Generating the key and the keystore

The first step is to generate the key we are going to use for encryption AND decryption (remember this is symmetric encryption, meaning the same key is used for encryption als for decryption opposed to PKI which is an assymmetric encryption technique).

For generating the key we can use keytool. The example below I conviently borrowed from this blogpost: https://dzone.com/articles/aes-256-encryption-java-and

keytool -genseckey -keystore aes-keystore.jck -storetype jceks -storepass mystorepass -keyalg AES -keysize 256 -alias jceksaes -keypass mykeypass

To retrieve the key from the keystore I created some helper method, nothing special so far.

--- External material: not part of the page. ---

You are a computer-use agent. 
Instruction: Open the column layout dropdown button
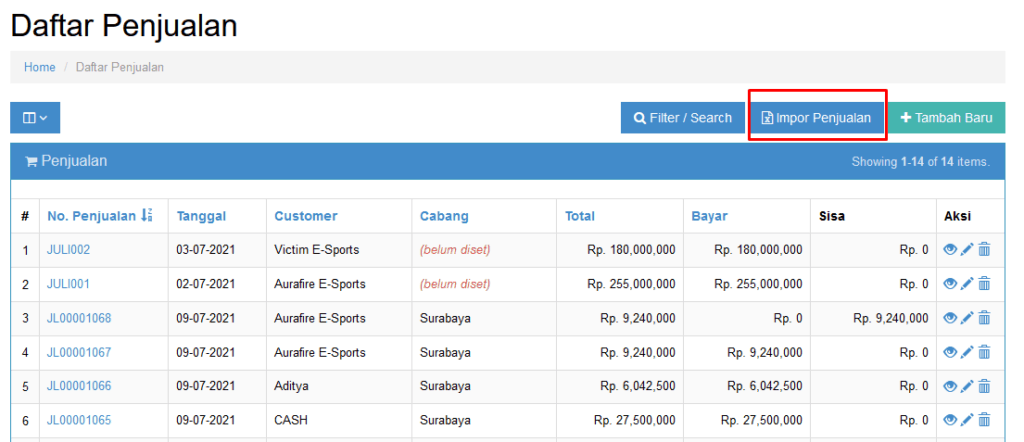click(x=35, y=118)
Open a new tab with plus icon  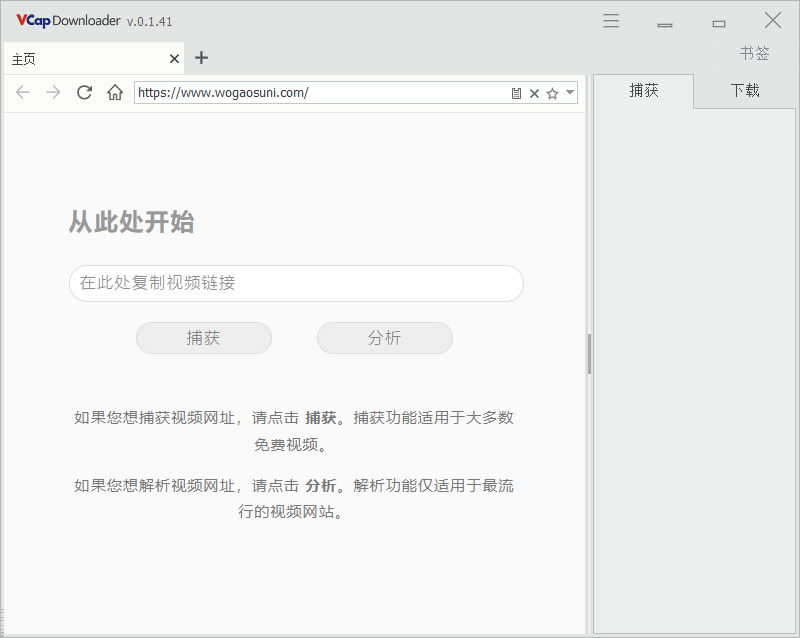(x=201, y=58)
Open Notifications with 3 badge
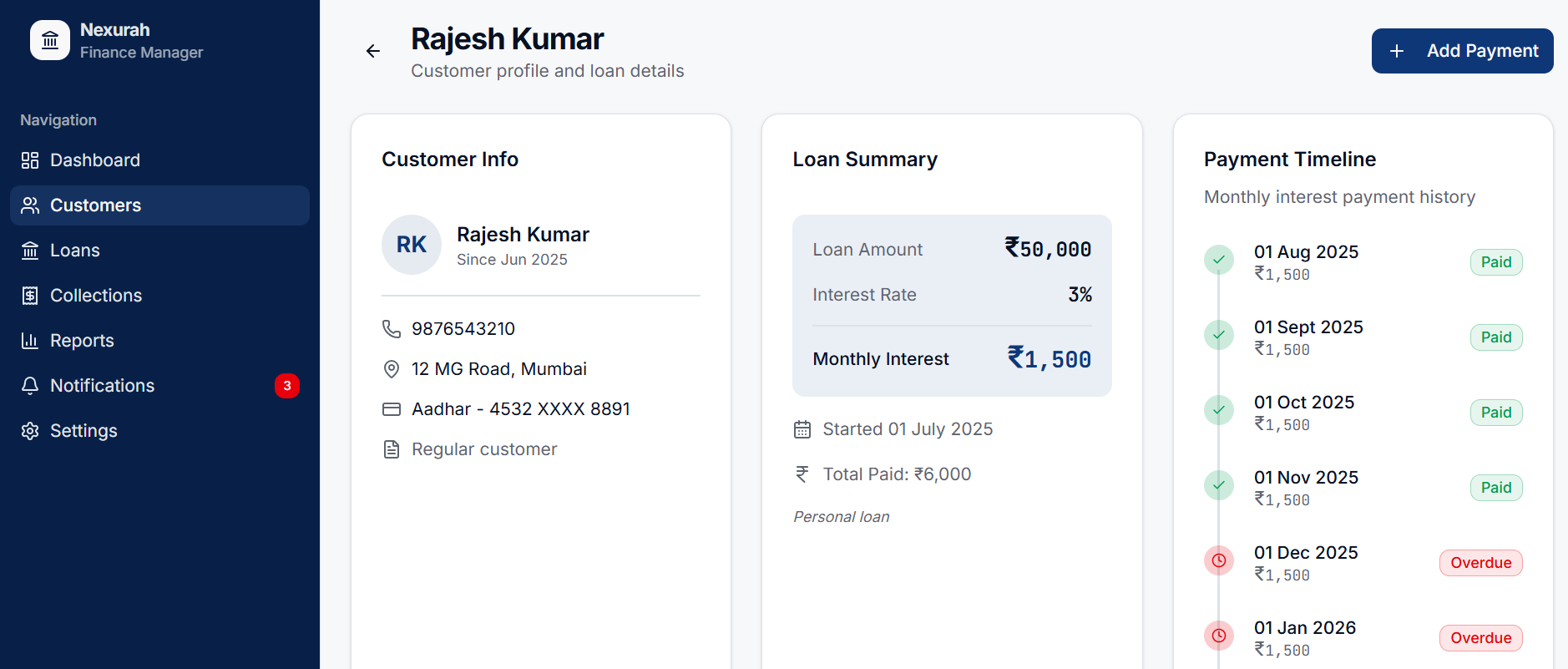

public static Key getKeyFromKeystore(KeyConfig keyConfig) {

  String keystorePass = keyConfig.getKeystorePass();
  String alias = keyConfig.getAlias();
  String keyPass = keyConfig.getKeyPass();
  String keystoreLocation = keyConfig.getKeystoreLocation();
  String keystoreType = keyConfig.getKeystoreType();

  InputStream keystoreStream = null;
  KeyStore keystore = null;
  Key key = null ;

  try {
    keystoreStream = new FileInputStream(keystoreLocation);
    keystore = KeyStore.getInstance(keystoreType);

    keystore.load(keystoreStream, keystorePass.toCharArray());
    if (!keystore.containsAlias(alias)) {
      throw new RuntimeException("Alias for key not found");
    }

    key = keystore.getKey(alias, keyPass.toCharArray());

  } catch (Exception e) {
    e.printStackTrace();
  }

  return key;
}

The KeyConfig object is just a POJO containing some String values retrieved from a propertyfile.

Since we are going to use an Initialization Vector for extra security we create a helper method for this as well, which returns a 16 bit byte array:

public static byte[] generateIV() {
  byte[] iv = new byte[16];
  new Random().nextBytes(iv);

  return iv;
}

With the helper methods in place we can turn our attention to some Camel code…

Encrypting and decrypting using a Camel Route

The first thing we need is a CryptoDataFormat. Since we are using CDI for the bootstrapping we are going to use a PostConstruct annotated method to create a CryptoDataFormat. The trick is to set the encryption algorithm to “AES/CBC/PKCS5Padding” and enter a AES-256 key.

@PostConstruct
public void setupEncryption() {
  cryptoFormat = new CryptoDataFormat("AES/CBC/PKCS5Padding", EncryptionUtils.getKeyFromKeystore(keyConfig), "SunJCE");
}

When using a CryptoDataFormat in Apache Camel we can simply use the marshal and unmarshal statements within the Camel route. However, since we are creating a message specific Initialization Vector we need to set in as well. For this we can use the helper method we created earlier. Another way would be to use a proccessor.

.setHeader("iv", method("nl.rubix.eos.poc.util.EncryptionUtils", "generateIV"))
.bean(cryptoFormat, "setInitializationVector(${header.iv})")
.marshal(cryptoFormat)

Since the example uses the same instance of the CryptoDataFormat decryption is as simple as:

.unmarshal(cryptoFormat)

In practice it won’t often be feasible to use the same intance of the CryptoDataFormat for both encryption and decrypion. When decrypting the exact same key and Initialization Vector must be used to initialize the CryptoDataFormat instance used for decryption as was used for encryption. Since this is symmetric encryption. The key used for encrypion must be available to the party which performs the decryption. This opposed to assymmetric public/private key signage. This is inherently part of the AES encryption protocol.

The complete code repo can be found here: 

java.security.InvalidKeyException: Illegal key size

For reasons unknown to mankind Oracle decided not to include key sizes of 256 in the standard JRE despite the fact we are living in the 21st century. This results in a Caused by: java.security.InvalidKeyException: Illegal key size exception. To resolve this the so called “Unlimited Strength Juristriction Policy” files must be downloaded and extracted to the JRE.

Since Oracle has a tendency to change download links it won’t be posted here. But searching the internet will provide plenty of examples on how to download and install.